Stored items:

*****

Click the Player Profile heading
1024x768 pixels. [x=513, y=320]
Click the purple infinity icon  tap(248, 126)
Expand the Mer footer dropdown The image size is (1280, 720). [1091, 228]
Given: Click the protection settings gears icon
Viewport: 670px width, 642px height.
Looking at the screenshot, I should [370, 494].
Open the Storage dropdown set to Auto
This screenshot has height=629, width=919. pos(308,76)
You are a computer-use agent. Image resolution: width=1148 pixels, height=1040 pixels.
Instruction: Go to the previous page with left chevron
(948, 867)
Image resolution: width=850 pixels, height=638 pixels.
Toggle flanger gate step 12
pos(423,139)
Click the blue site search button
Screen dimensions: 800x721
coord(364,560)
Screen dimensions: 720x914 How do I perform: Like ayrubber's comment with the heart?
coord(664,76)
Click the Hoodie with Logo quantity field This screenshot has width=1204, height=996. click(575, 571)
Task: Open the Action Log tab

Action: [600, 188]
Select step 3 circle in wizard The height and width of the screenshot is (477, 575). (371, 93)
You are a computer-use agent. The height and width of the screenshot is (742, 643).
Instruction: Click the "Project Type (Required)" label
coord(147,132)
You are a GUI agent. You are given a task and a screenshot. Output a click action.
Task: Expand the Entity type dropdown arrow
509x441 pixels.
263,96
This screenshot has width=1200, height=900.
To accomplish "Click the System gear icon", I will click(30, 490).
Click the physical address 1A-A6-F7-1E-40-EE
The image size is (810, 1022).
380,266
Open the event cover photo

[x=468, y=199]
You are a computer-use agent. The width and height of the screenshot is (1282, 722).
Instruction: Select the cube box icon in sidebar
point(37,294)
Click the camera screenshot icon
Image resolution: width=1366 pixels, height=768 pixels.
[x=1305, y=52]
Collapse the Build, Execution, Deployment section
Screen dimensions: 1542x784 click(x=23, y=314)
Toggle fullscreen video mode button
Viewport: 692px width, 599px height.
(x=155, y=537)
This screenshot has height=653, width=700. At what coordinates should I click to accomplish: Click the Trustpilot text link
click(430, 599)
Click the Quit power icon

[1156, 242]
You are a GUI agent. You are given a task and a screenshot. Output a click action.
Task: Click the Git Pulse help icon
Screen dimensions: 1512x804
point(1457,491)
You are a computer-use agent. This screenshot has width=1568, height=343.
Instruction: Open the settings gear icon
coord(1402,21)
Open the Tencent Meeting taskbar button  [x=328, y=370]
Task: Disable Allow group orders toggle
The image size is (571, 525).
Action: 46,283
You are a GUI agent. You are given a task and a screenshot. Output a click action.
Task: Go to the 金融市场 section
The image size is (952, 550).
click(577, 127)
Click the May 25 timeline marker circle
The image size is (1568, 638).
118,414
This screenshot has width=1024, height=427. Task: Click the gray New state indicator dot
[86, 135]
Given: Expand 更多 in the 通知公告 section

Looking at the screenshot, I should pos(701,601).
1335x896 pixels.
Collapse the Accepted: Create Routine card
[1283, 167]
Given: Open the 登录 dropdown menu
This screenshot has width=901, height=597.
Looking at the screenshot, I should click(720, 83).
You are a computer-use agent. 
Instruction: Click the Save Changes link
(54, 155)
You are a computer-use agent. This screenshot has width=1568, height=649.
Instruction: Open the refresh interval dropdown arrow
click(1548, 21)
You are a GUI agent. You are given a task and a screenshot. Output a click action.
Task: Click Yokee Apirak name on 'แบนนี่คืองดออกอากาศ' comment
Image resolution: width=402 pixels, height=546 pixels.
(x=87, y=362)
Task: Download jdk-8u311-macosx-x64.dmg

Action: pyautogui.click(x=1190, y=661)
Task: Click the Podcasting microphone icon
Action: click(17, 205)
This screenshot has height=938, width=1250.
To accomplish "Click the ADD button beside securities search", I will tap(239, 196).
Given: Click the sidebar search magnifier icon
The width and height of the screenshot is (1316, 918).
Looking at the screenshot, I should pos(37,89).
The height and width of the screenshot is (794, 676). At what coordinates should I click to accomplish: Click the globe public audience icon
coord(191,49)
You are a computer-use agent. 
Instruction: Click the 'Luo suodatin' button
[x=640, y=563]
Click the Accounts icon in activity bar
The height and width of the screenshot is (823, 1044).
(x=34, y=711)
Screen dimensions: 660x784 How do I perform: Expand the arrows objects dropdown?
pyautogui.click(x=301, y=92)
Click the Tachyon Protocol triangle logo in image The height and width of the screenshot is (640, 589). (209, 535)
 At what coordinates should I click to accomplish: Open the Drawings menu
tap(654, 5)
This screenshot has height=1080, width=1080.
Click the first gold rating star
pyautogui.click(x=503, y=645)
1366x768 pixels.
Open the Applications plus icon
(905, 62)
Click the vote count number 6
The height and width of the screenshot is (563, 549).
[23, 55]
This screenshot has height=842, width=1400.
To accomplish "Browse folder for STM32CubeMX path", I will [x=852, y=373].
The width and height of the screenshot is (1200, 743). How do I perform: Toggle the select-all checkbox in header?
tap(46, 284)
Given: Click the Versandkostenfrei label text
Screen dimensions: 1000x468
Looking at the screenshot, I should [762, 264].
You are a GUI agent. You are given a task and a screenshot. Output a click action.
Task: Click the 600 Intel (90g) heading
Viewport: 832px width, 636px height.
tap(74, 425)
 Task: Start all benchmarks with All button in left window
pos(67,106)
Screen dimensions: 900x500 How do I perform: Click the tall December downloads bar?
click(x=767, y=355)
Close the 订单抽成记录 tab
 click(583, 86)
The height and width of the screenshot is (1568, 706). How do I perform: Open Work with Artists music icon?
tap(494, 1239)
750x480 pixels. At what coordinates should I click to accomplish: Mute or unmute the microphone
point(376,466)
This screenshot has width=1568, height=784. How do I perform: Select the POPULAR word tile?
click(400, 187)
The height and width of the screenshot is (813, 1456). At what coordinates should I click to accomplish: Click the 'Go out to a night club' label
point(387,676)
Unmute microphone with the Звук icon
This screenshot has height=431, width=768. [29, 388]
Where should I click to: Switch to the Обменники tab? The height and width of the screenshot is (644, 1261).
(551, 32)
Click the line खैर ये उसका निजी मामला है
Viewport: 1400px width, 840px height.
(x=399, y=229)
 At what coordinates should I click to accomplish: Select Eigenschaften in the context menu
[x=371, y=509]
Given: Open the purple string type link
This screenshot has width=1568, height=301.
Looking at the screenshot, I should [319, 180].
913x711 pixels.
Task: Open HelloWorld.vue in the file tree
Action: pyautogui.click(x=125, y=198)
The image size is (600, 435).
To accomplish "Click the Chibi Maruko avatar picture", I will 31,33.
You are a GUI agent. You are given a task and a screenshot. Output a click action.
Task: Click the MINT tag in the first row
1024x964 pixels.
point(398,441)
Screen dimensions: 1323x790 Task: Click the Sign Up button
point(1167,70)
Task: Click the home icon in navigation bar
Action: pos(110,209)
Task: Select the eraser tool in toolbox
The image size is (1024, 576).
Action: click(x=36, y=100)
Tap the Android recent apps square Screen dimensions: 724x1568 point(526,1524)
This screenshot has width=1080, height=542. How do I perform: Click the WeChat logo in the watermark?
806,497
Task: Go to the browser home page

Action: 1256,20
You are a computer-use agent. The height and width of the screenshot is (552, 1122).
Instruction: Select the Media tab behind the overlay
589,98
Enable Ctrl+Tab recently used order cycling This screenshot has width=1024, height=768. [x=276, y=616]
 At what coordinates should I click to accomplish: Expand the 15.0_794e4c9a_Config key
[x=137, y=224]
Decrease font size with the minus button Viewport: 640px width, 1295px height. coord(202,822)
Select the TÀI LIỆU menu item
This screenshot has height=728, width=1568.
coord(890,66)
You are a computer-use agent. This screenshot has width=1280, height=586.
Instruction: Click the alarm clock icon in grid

*****

▶ WHAT TO WORK ON
Copy each entry exactly. Omit none.

▶ RESULT BELOW
Click the Player Profile heading
1024x768 pixels. [x=513, y=320]
Click the purple infinity icon  tap(248, 126)
Expand the Mer footer dropdown The image size is (1280, 720). [1091, 228]
Given: Click the protection settings gears icon
Viewport: 670px width, 642px height.
Looking at the screenshot, I should [370, 494].
Open the Storage dropdown set to Auto
This screenshot has height=629, width=919. pos(308,76)
You are a computer-use agent. Image resolution: width=1148 pixels, height=1040 pixels.
Instruction: Go to the previous page with left chevron
(948, 867)
Image resolution: width=850 pixels, height=638 pixels.
Toggle flanger gate step 12
pos(423,139)
Click the blue site search button
Screen dimensions: 800x721
coord(364,560)
Screen dimensions: 720x914 How do I perform: Like ayrubber's comment with the heart?
coord(664,76)
Click the Hoodie with Logo quantity field This screenshot has width=1204, height=996. click(575, 571)
Task: Open the Action Log tab

Action: [600, 188]
Select step 3 circle in wizard The height and width of the screenshot is (477, 575). (371, 93)
You are a computer-use agent. The height and width of the screenshot is (742, 643).
Instruction: Click the "Project Type (Required)" label
coord(147,132)
You are a GUI agent. You are given a task and a screenshot. Output a click action.
Task: Expand the Entity type dropdown arrow
509x441 pixels.
263,96
This screenshot has width=1200, height=900.
To accomplish "Click the System gear icon", I will click(30, 490).
Click the physical address 1A-A6-F7-1E-40-EE
The image size is (810, 1022).
380,266
Open the event cover photo

[x=468, y=199]
You are a computer-use agent. The width and height of the screenshot is (1282, 722).
Instruction: Select the cube box icon in sidebar
point(37,294)
Click the camera screenshot icon
Image resolution: width=1366 pixels, height=768 pixels.
[x=1305, y=52]
Collapse the Build, Execution, Deployment section
Screen dimensions: 1542x784 click(x=23, y=314)
Toggle fullscreen video mode button
Viewport: 692px width, 599px height.
(x=155, y=537)
This screenshot has height=653, width=700. At what coordinates should I click to accomplish: Click the Trustpilot text link
click(430, 599)
Click the Quit power icon

[1156, 242]
You are a GUI agent. You are given a task and a screenshot. Output a click action.
Task: Click the Git Pulse help icon
Screen dimensions: 1512x804
point(1457,491)
You are a computer-use agent. This screenshot has width=1568, height=343.
Instruction: Open the settings gear icon
coord(1402,21)
Open the Tencent Meeting taskbar button  [x=328, y=370]
Task: Disable Allow group orders toggle
The image size is (571, 525).
Action: 46,283
You are a GUI agent. You are given a task and a screenshot. Output a click action.
Task: Go to the 金融市场 section
The image size is (952, 550).
click(577, 127)
Click the May 25 timeline marker circle
The image size is (1568, 638).
118,414
This screenshot has width=1024, height=427. Task: Click the gray New state indicator dot
[86, 135]
Given: Expand 更多 in the 通知公告 section

Looking at the screenshot, I should pos(701,601).
1335x896 pixels.
Collapse the Accepted: Create Routine card
[1283, 167]
Given: Open the 登录 dropdown menu
This screenshot has width=901, height=597.
Looking at the screenshot, I should click(720, 83).
You are a computer-use agent. 
Instruction: Click the Save Changes link
(54, 155)
You are a computer-use agent. This screenshot has width=1568, height=649.
Instruction: Open the refresh interval dropdown arrow
click(1548, 21)
You are a GUI agent. You are given a task and a screenshot. Output a click action.
Task: Click Yokee Apirak name on 'แบนนี่คืองดออกอากาศ' comment
Image resolution: width=402 pixels, height=546 pixels.
(x=87, y=362)
Task: Download jdk-8u311-macosx-x64.dmg

Action: pyautogui.click(x=1190, y=661)
Task: Click the Podcasting microphone icon
Action: click(17, 205)
This screenshot has height=938, width=1250.
To accomplish "Click the ADD button beside securities search", I will tap(239, 196).
Given: Click the sidebar search magnifier icon
The width and height of the screenshot is (1316, 918).
Looking at the screenshot, I should pos(37,89).
The height and width of the screenshot is (794, 676). At what coordinates should I click to accomplish: Click the globe public audience icon
coord(191,49)
You are a computer-use agent. 
Instruction: Click the 'Luo suodatin' button
[x=640, y=563]
Click the Accounts icon in activity bar
The height and width of the screenshot is (823, 1044).
(x=34, y=711)
Screen dimensions: 660x784 How do I perform: Expand the arrows objects dropdown?
pyautogui.click(x=301, y=92)
Click the Tachyon Protocol triangle logo in image The height and width of the screenshot is (640, 589). (209, 535)
 At what coordinates should I click to accomplish: Open the Drawings menu
tap(654, 5)
This screenshot has height=1080, width=1080.
Click the first gold rating star
pyautogui.click(x=503, y=645)
1366x768 pixels.
Open the Applications plus icon
(905, 62)
Click the vote count number 6
The height and width of the screenshot is (563, 549).
[23, 55]
This screenshot has height=842, width=1400.
To accomplish "Browse folder for STM32CubeMX path", I will [x=852, y=373].
The width and height of the screenshot is (1200, 743). How do I perform: Toggle the select-all checkbox in header?
tap(46, 284)
Given: Click the Versandkostenfrei label text
Screen dimensions: 1000x468
Looking at the screenshot, I should [762, 264].
You are a GUI agent. You are given a task and a screenshot. Output a click action.
Task: Click the 600 Intel (90g) heading
Viewport: 832px width, 636px height.
tap(74, 425)
 Task: Start all benchmarks with All button in left window
pos(67,106)
Screen dimensions: 900x500 How do I perform: Click the tall December downloads bar?
click(x=767, y=355)
Close the 订单抽成记录 tab
 click(583, 86)
The height and width of the screenshot is (1568, 706). How do I perform: Open Work with Artists music icon?
tap(494, 1239)
750x480 pixels. At what coordinates should I click to accomplish: Mute or unmute the microphone
point(376,466)
This screenshot has width=1568, height=784. How do I perform: Select the POPULAR word tile?
click(400, 187)
The height and width of the screenshot is (813, 1456). At what coordinates should I click to accomplish: Click the 'Go out to a night club' label
point(387,676)
Unmute microphone with the Звук icon
This screenshot has height=431, width=768. [29, 388]
Where should I click to: Switch to the Обменники tab? The height and width of the screenshot is (644, 1261).
(551, 32)
Click the line खैर ये उसका निजी मामला है
Viewport: 1400px width, 840px height.
(x=399, y=229)
 At what coordinates should I click to accomplish: Select Eigenschaften in the context menu
[x=371, y=509]
Given: Open the purple string type link
This screenshot has width=1568, height=301.
Looking at the screenshot, I should [319, 180].
913x711 pixels.
Task: Open HelloWorld.vue in the file tree
Action: pyautogui.click(x=125, y=198)
The image size is (600, 435).
To accomplish "Click the Chibi Maruko avatar picture", I will 31,33.
You are a GUI agent. You are given a task and a screenshot. Output a click action.
Task: Click the MINT tag in the first row
1024x964 pixels.
point(398,441)
Screen dimensions: 1323x790 Task: Click the Sign Up button
point(1167,70)
Task: Click the home icon in navigation bar
Action: pos(110,209)
Task: Select the eraser tool in toolbox
The image size is (1024, 576).
Action: click(x=36, y=100)
Tap the Android recent apps square Screen dimensions: 724x1568 point(526,1524)
This screenshot has width=1080, height=542. How do I perform: Click the WeChat logo in the watermark?
806,497
Task: Go to the browser home page

Action: 1256,20
You are a computer-use agent. The height and width of the screenshot is (552, 1122).
Instruction: Select the Media tab behind the overlay
589,98
Enable Ctrl+Tab recently used order cycling This screenshot has width=1024, height=768. [x=276, y=616]
 At what coordinates should I click to accomplish: Expand the 15.0_794e4c9a_Config key
[x=137, y=224]
Decrease font size with the minus button Viewport: 640px width, 1295px height. coord(202,822)
Select the TÀI LIỆU menu item
This screenshot has height=728, width=1568.
coord(890,66)
You are a computer-use agent. This screenshot has width=1280, height=586.
Instruction: Click the alarm clock icon in grid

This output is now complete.